Several studies have shown that people can lose their warning symptoms often if tightly controlled, but also that those symptoms can be recovered easily enough. The recovery happens if the person can:
1. Avoid ALL lows for a period of 2 weeks
2. If that is not possible, test often so that if a low does start to happen, you catch it before the brain has time to send out for liver sugars to be released.
3. From that point on, when low, ALWAYS grab the very quickest-digesting carb possible. No more candy bars or crackers when low. Even if low right at mealtime, first drink a half cup of juice or a cup of sports drink (which takes twice as much to help), and then eat your meal while the sugars are on their way back to normal. If you eat a snack or a meal when low, your sugars can actually still continue to drop while that food is digesting. So always go for the liquid first.

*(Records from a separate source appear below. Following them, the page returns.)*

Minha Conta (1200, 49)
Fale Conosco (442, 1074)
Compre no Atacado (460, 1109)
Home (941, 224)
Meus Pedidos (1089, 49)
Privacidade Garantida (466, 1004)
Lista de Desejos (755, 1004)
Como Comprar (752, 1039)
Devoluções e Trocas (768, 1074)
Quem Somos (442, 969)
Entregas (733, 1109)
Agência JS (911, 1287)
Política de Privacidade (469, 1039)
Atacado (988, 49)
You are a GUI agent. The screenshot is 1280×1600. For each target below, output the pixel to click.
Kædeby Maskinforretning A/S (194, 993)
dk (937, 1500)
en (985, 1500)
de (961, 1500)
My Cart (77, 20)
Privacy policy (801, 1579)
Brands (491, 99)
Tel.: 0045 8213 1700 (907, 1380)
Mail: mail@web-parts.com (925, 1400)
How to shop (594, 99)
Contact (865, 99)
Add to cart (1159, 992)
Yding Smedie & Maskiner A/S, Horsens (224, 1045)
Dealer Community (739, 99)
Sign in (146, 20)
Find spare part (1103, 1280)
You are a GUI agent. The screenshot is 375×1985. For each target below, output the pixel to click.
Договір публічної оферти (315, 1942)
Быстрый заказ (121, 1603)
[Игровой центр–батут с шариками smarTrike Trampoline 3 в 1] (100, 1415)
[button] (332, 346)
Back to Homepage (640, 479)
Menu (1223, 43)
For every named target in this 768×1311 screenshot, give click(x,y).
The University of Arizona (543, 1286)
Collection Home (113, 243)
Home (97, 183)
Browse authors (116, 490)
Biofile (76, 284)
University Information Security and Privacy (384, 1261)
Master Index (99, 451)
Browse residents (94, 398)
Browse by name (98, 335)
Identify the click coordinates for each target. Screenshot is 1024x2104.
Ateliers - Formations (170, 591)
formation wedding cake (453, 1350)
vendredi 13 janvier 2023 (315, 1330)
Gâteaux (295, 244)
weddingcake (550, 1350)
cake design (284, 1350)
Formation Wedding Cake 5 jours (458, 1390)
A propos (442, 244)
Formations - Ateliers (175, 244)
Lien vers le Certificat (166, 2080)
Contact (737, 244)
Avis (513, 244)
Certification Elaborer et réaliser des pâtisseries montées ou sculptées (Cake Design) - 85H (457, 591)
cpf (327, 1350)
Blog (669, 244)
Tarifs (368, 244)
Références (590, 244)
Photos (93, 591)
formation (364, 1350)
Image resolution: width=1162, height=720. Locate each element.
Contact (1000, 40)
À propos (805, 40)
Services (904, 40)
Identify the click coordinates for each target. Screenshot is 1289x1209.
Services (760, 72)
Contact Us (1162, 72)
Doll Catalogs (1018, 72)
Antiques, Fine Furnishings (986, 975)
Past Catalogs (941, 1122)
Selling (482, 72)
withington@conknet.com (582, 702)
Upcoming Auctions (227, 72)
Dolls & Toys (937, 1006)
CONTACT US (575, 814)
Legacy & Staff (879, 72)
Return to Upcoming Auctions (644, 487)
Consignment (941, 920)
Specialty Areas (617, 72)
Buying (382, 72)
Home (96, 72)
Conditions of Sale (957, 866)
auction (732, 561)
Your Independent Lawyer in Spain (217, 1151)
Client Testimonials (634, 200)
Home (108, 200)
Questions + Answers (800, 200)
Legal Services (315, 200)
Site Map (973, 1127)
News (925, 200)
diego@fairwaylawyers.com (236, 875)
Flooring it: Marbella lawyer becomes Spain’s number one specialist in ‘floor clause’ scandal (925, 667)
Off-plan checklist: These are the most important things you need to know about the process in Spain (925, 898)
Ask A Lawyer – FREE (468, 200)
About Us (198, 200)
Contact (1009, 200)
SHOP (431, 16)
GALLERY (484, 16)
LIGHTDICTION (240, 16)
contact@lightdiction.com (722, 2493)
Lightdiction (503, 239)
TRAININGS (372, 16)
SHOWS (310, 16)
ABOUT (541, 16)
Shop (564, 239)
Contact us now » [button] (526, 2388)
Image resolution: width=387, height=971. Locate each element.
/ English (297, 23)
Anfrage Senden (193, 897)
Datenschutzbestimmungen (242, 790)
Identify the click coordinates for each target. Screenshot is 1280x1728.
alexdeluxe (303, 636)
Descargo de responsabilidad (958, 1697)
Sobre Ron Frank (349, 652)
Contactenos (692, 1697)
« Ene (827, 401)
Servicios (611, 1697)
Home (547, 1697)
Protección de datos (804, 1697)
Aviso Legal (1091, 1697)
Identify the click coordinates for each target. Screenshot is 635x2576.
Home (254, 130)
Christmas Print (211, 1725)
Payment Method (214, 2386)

4. If you notice that warnings are getting worse again, start over at step #1.

This may have to happen every so often to keep your warnings good. I am living proof. I had completely lost all warnings and after doing this, have recovered them perfectly enough that NOW, I find that I have clear warnings if sugar levels drop even down to 70 or even if they go up to about 140. My warnings go off if I have any variation from the norm at all. I stay attuned and start to test more often and drink more juice whenever I find that I have a low or two that don't sent clear warnings. I wish you the best.
Member Comments (2)

by Question Seeker, Sep 05, 2007 12:00AM
My differnce is, I just do not go "LOW" anymore, but when I do, it is violent and on the the very verge of becomming a seazure.